11

Problem

I want to enable background TRIM operations on a swap partition within a SSD disk on Linux. According to several articles, e.g. this one, the kernel detects this configuration and automatically performs discard operations, but on my tests seems that it’s not working although “discard” mount option is used to force this behavior.

Scenario

  • Debian Wheezy running Linux 3.2.0
  • SSD disk: 1 x 120GB OCZ Vertex 3 MI
  • 2GB swap “plain” partition, w/o other layers (LVM, RAID, etc.)

Background

These are the steps I follow to check if background TRIM is working on the swap partition:

  1. TRIM support: check if the SSD disk supports TRIM commands and the kernel flags the device as non-rotational:

    # hdparm -I /dev/sda | grep TRIM
     * Data Set Management TRIM supported (limit 1 block)
     * Deterministic read data after TRIM
    
    # cat /sys/block/sda/queue/rotational
    0
    
  2. Swap fill-up: mount the partition, clean all VM caches and configure Linux to swap aggressively setting vm.swappiness to 100. Then, run a script that allocates all the available memory and forces the kernel to start swapping:

    # swapon [--discard] /dev/sda2
    # echo 3 > /proc/sys/vm/drop_caches
    # echo 100 > /proc/sys/vm/swappiness
    # ./fill-up-memory.up
    

    The script runs a on server with 32GB of physical memory + 2GB swap partition and creates a ~33.8GB object in memory, that’s enough to fill-up all the memory and start swapping. This is an example of a script that achieves this behavior:

    #!/usr/bin/python
    
    mem = 33.8
    testing = 'A' * int(1024 * 1024 * 1024 * mem)
    raw_input()
    
  3. Check swap content: “swapon -s” shows that 100% of swap memory is used. Using “hdparm --read-sector” I check the raw-content of the swap partition sectors and all bytes are set to “4141”, the corresponding hexadecimal notation for the “A” character, everything works as expected. This is an example script to read sector-by-sector the content of the swap partition:

    #!/bin/bash
    
    for sector in `seq 194560 4100095` ; do
        hdparm --read-sector $sector /dev/sda
    done
    

NOTE: you can get the start/end sector of the swap partition using parted, cfdisk, etc.

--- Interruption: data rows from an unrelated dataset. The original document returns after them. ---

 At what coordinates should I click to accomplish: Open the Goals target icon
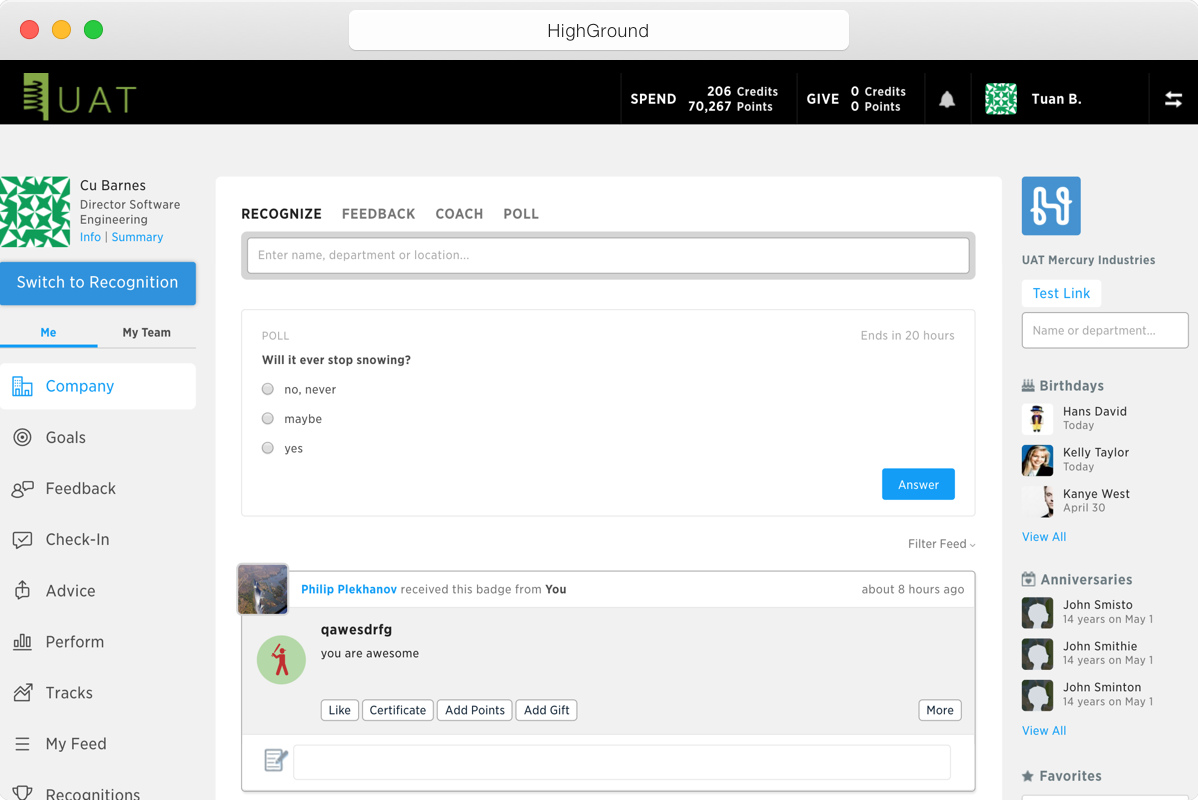(23, 437)
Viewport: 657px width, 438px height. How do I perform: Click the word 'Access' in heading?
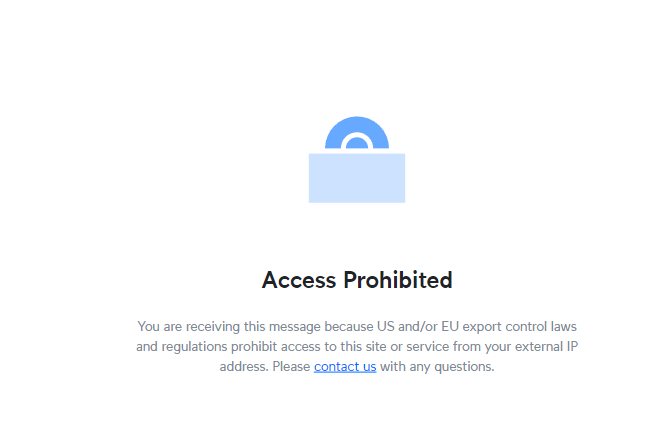299,280
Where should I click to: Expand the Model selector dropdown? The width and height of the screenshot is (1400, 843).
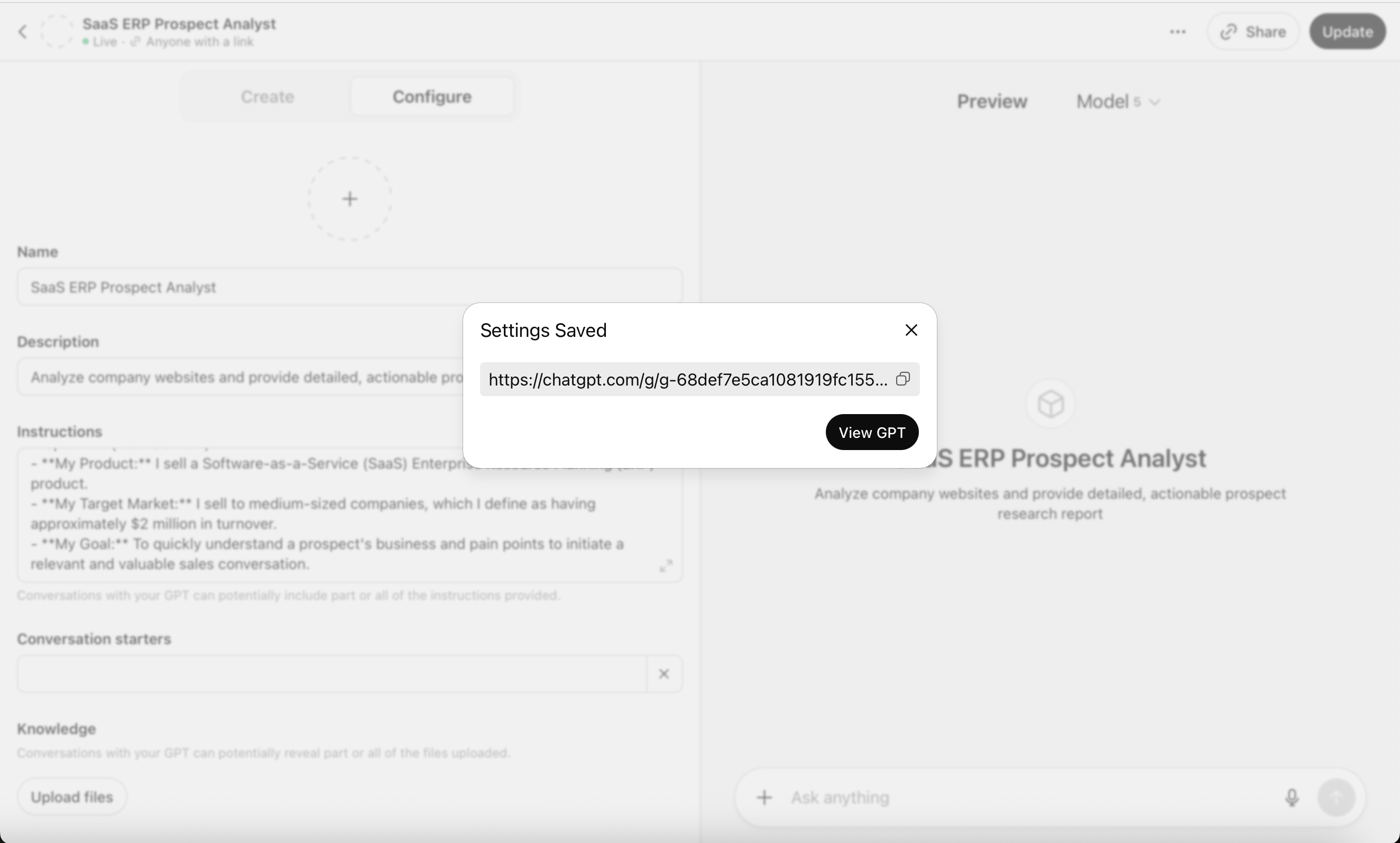click(1117, 102)
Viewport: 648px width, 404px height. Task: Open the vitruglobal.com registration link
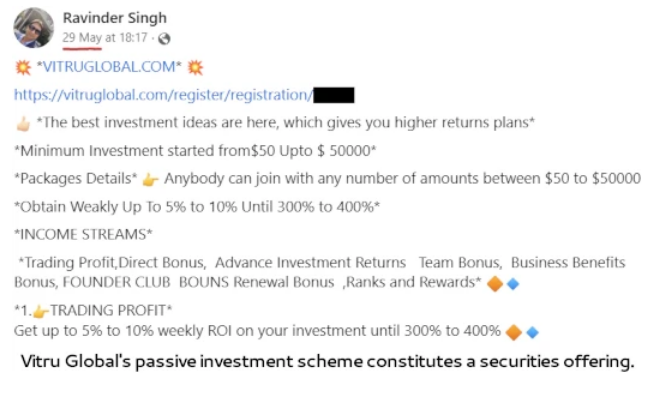[x=162, y=96]
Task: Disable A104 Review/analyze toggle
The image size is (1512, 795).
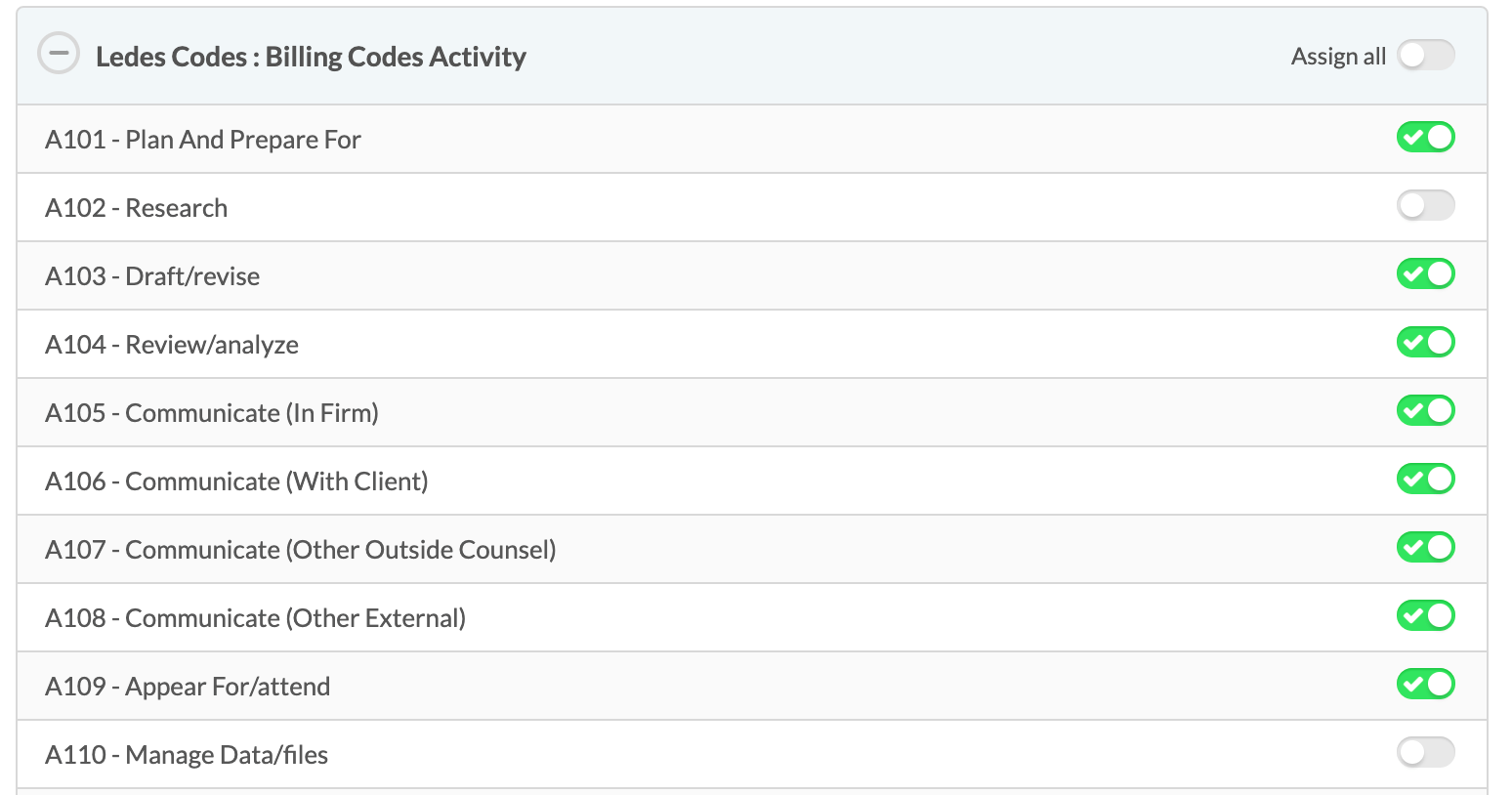Action: click(1425, 343)
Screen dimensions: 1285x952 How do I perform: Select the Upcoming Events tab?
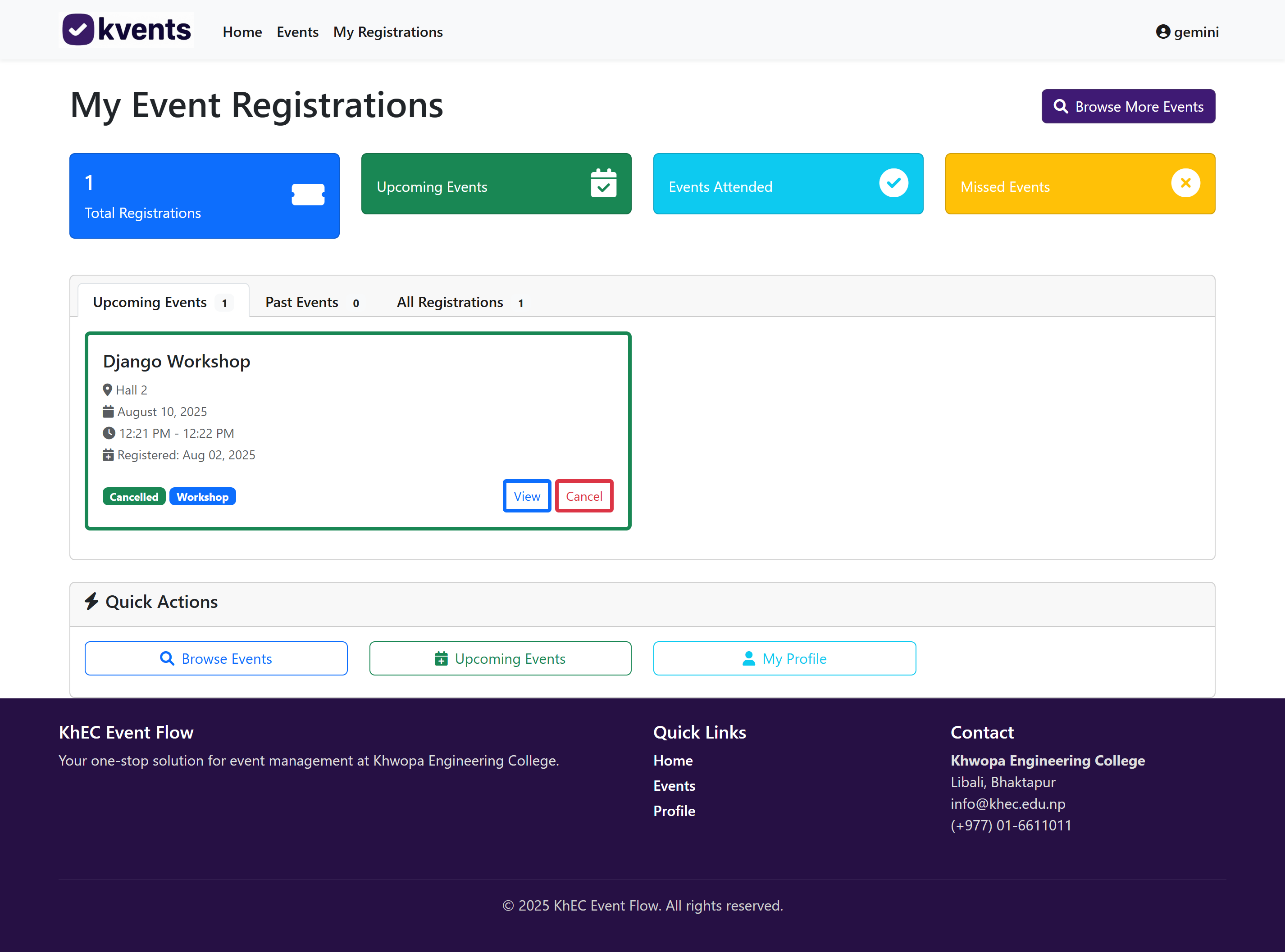click(x=163, y=302)
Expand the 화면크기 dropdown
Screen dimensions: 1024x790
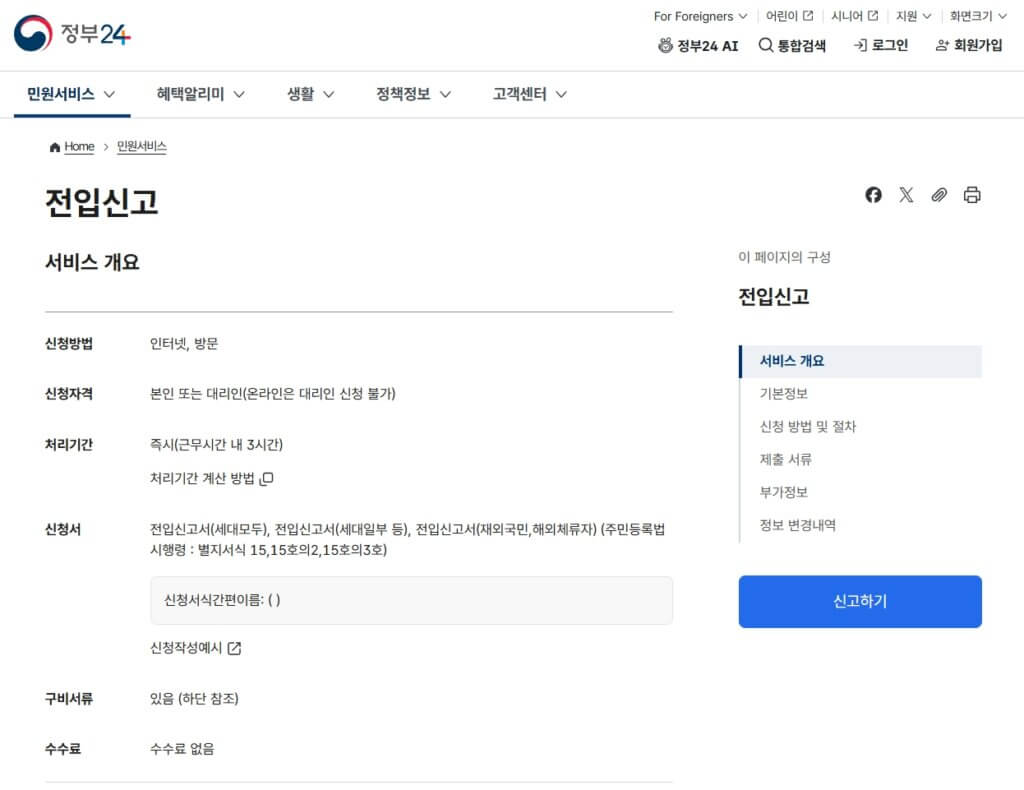[x=975, y=16]
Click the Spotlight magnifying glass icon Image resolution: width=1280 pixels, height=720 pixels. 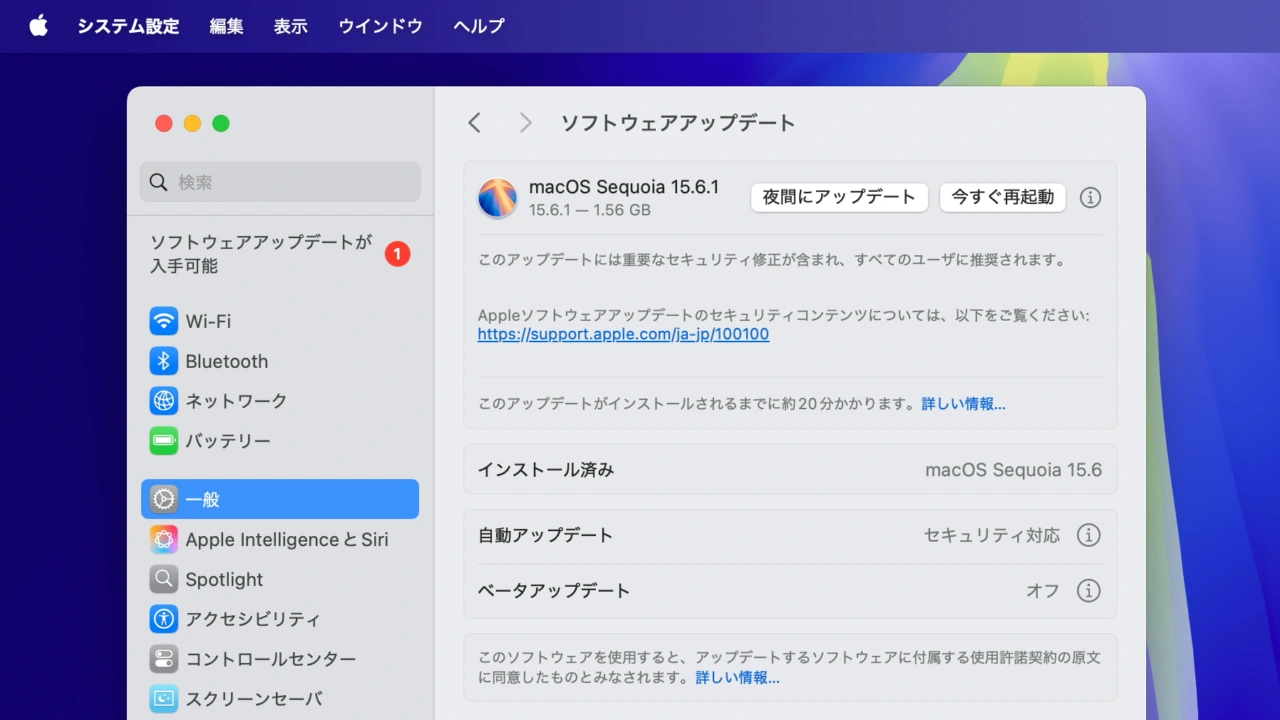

When I stop the script it releases all the memory including the swap allocations, “swapon -s” returns no swap usage in the system. At this point, it’s expected that Linux starts discarding the content of the swap partition in background, but it doesn’t work, the content of the sectors is still “4141”, even several hours later.

I have made several tests and seems that Linux only performs a full discard when the partition is enabled using swapon() system call, but never in background, although “discard” mount options is enabled on /etc/fstab.

Further research: blkdev_issue_discard() is the kernel function in charge of sending TRIM commands to underlying SSD devices, there are two unique references to this function on mm/swapfile.c:

  • discard_swap() it’s called during swapon() process, if “discard” mount option is enabled it discards all the content, this works as expected.
  • discard_swap_cluster() it should discard the content of a cluster swap, but seems that it never performs a TRIM command.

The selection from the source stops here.